#### WHAT TO DO:
Copy the records exactly. Include every line.

#### RECORDS FOR THIS EXERCISE:
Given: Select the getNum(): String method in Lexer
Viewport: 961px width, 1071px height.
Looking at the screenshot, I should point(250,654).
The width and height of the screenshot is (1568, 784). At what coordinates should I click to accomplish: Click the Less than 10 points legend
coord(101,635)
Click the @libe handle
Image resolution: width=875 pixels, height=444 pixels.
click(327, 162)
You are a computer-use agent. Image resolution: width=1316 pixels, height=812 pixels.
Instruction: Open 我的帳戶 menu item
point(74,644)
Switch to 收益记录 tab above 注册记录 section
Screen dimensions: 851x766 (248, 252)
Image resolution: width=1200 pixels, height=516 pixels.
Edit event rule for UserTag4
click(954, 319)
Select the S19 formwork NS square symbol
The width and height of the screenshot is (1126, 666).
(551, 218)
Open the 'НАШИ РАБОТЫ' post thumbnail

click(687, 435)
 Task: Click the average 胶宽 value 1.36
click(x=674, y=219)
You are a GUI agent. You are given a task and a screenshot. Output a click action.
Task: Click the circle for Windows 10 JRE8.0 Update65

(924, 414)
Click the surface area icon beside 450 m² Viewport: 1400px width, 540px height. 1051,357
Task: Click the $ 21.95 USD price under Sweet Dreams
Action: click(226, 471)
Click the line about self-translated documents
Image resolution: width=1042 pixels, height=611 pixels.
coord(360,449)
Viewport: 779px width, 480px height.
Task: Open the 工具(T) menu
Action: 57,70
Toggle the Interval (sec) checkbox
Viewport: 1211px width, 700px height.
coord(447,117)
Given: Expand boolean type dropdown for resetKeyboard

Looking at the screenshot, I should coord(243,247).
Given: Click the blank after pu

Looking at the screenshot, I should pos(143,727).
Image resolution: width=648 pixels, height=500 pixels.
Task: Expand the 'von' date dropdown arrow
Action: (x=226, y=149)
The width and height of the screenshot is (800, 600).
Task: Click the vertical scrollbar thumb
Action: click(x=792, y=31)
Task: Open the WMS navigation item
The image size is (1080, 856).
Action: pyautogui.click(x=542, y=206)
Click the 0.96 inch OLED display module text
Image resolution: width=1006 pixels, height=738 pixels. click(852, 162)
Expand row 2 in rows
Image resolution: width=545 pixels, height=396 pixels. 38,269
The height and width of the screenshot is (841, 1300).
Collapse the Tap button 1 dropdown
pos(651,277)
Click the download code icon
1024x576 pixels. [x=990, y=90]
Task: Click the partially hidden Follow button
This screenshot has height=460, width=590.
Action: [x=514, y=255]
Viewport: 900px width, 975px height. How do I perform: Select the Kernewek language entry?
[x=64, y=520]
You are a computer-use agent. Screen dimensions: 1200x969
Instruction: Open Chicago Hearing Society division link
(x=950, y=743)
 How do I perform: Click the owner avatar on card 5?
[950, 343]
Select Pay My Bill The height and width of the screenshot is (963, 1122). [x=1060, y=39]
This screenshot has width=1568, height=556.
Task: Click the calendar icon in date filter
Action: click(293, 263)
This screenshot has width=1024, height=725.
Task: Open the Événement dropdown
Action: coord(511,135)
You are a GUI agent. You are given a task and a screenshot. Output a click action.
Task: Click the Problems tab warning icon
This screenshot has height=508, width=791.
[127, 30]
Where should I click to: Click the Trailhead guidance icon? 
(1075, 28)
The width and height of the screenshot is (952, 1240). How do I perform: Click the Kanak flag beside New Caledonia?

#### RESPONSE TO THIS TASK:
Given: Select the getNum(): String method in Lexer
Viewport: 961px width, 1071px height.
Looking at the screenshot, I should point(250,654).
The width and height of the screenshot is (1568, 784). At what coordinates should I click to accomplish: Click the Less than 10 points legend
coord(101,635)
Click the @libe handle
Image resolution: width=875 pixels, height=444 pixels.
click(327, 162)
You are a computer-use agent. Image resolution: width=1316 pixels, height=812 pixels.
Instruction: Open 我的帳戶 menu item
point(74,644)
Switch to 收益记录 tab above 注册记录 section
Screen dimensions: 851x766 (248, 252)
Image resolution: width=1200 pixels, height=516 pixels.
Edit event rule for UserTag4
click(954, 319)
Select the S19 formwork NS square symbol
The width and height of the screenshot is (1126, 666).
(551, 218)
Open the 'НАШИ РАБОТЫ' post thumbnail

click(687, 435)
 Task: Click the average 胶宽 value 1.36
click(x=674, y=219)
You are a GUI agent. You are given a task and a screenshot. Output a click action.
Task: Click the circle for Windows 10 JRE8.0 Update65

(924, 414)
Click the surface area icon beside 450 m² Viewport: 1400px width, 540px height. 1051,357
Task: Click the $ 21.95 USD price under Sweet Dreams
Action: click(226, 471)
Click the line about self-translated documents
Image resolution: width=1042 pixels, height=611 pixels.
coord(360,449)
Viewport: 779px width, 480px height.
Task: Open the 工具(T) menu
Action: 57,70
Toggle the Interval (sec) checkbox
Viewport: 1211px width, 700px height.
coord(447,117)
Given: Expand boolean type dropdown for resetKeyboard

Looking at the screenshot, I should coord(243,247).
Given: Click the blank after pu

Looking at the screenshot, I should pos(143,727).
Image resolution: width=648 pixels, height=500 pixels.
Task: Expand the 'von' date dropdown arrow
Action: (x=226, y=149)
The width and height of the screenshot is (800, 600).
Task: Click the vertical scrollbar thumb
Action: click(x=792, y=31)
Task: Open the WMS navigation item
The image size is (1080, 856).
Action: pyautogui.click(x=542, y=206)
Click the 0.96 inch OLED display module text
Image resolution: width=1006 pixels, height=738 pixels. click(852, 162)
Expand row 2 in rows
Image resolution: width=545 pixels, height=396 pixels. 38,269
The height and width of the screenshot is (841, 1300).
Collapse the Tap button 1 dropdown
pos(651,277)
Click the download code icon
1024x576 pixels. [x=990, y=90]
Task: Click the partially hidden Follow button
This screenshot has height=460, width=590.
Action: [x=514, y=255]
Viewport: 900px width, 975px height. How do I perform: Select the Kernewek language entry?
[x=64, y=520]
You are a computer-use agent. Screen dimensions: 1200x969
Instruction: Open Chicago Hearing Society division link
(x=950, y=743)
 How do I perform: Click the owner avatar on card 5?
[950, 343]
Select Pay My Bill The height and width of the screenshot is (963, 1122). [x=1060, y=39]
This screenshot has width=1568, height=556.
Task: Click the calendar icon in date filter
Action: click(293, 263)
This screenshot has width=1024, height=725.
Task: Open the Événement dropdown
Action: coord(511,135)
You are a GUI agent. You are given a task and a screenshot. Output a click action.
Task: Click the Problems tab warning icon
This screenshot has height=508, width=791.
[127, 30]
Where should I click to: Click the Trailhead guidance icon? 
(1075, 28)
The width and height of the screenshot is (952, 1240). How do I perform: Click the Kanak flag beside New Caledonia?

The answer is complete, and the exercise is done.